No podemos renunciar a los objetivos iniciales de que la atención a la dependencia suponga un esfuerzo de coordinación de los servicios sociales y los sanitarios. Tenemos que reorganizar las redes de atención y de centros, restableciendo el equilibrio entre lo público y lo privado y sometiendo a todos los centros a los mismos controles de calidad e inspección.
Un esfuerzo para que esa calidad alcance también a los empleos, a la formación y cualificación de los mismos, a las retribuciones dignas y al estricto respeto a los derechos laborales y la protección de la salud en el trabajo.
Ha bastado la vuelta a un escenario de nuevos brotes de la pandemia para que la situación de los servicios de atención a la dependencia haya vuelto a resentirse.
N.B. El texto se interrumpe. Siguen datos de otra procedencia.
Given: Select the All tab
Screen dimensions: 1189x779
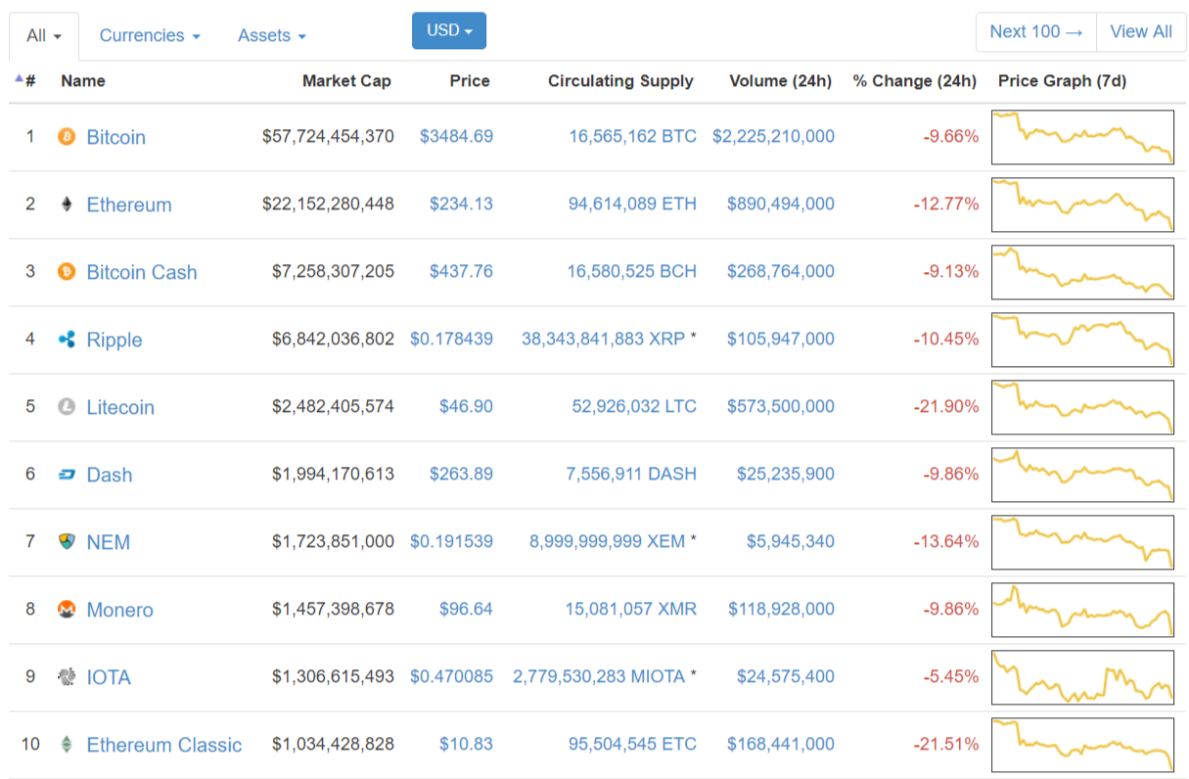Looking at the screenshot, I should 44,36.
Es cierto que algo hemos prendido en la contención de la expansión brutal de la enfermedad, pero sin tratamientos establecidos y sin vacunas a la vista en lo inmediato, las residencias de personas mayores vuelven estar en el punto de mira y a presentar las situaciones más dramáticas en contagios masivos y muertes.
La política es mucho más que la suma de buenas intenciones, es eficacia, es eficiencia y es satisfacción de los usuarios y sus familias por la calidad de las respuestas a los problemas. La política, a fin de cuentas, requiere tener objetivos, luchar por conseguirlos, asignar los recursos necesarios sin escatimar, sin derrochar tampoco y lograr que las personas se sientan satisfechas de lo alcanzado y partícipes, protagonistas, de lo conseguido.
Cosas que estamos lejos de poder decir con respecto a las políticas de atención a las situaciones de dependencia. Y cuando hablamos de una política que afecta a algunas de las personas que más lo necesitan, el fracaso es el fracaso de toda la sociedad. No hay patria que se sostenga, ni tenga futuro, con fracasos así.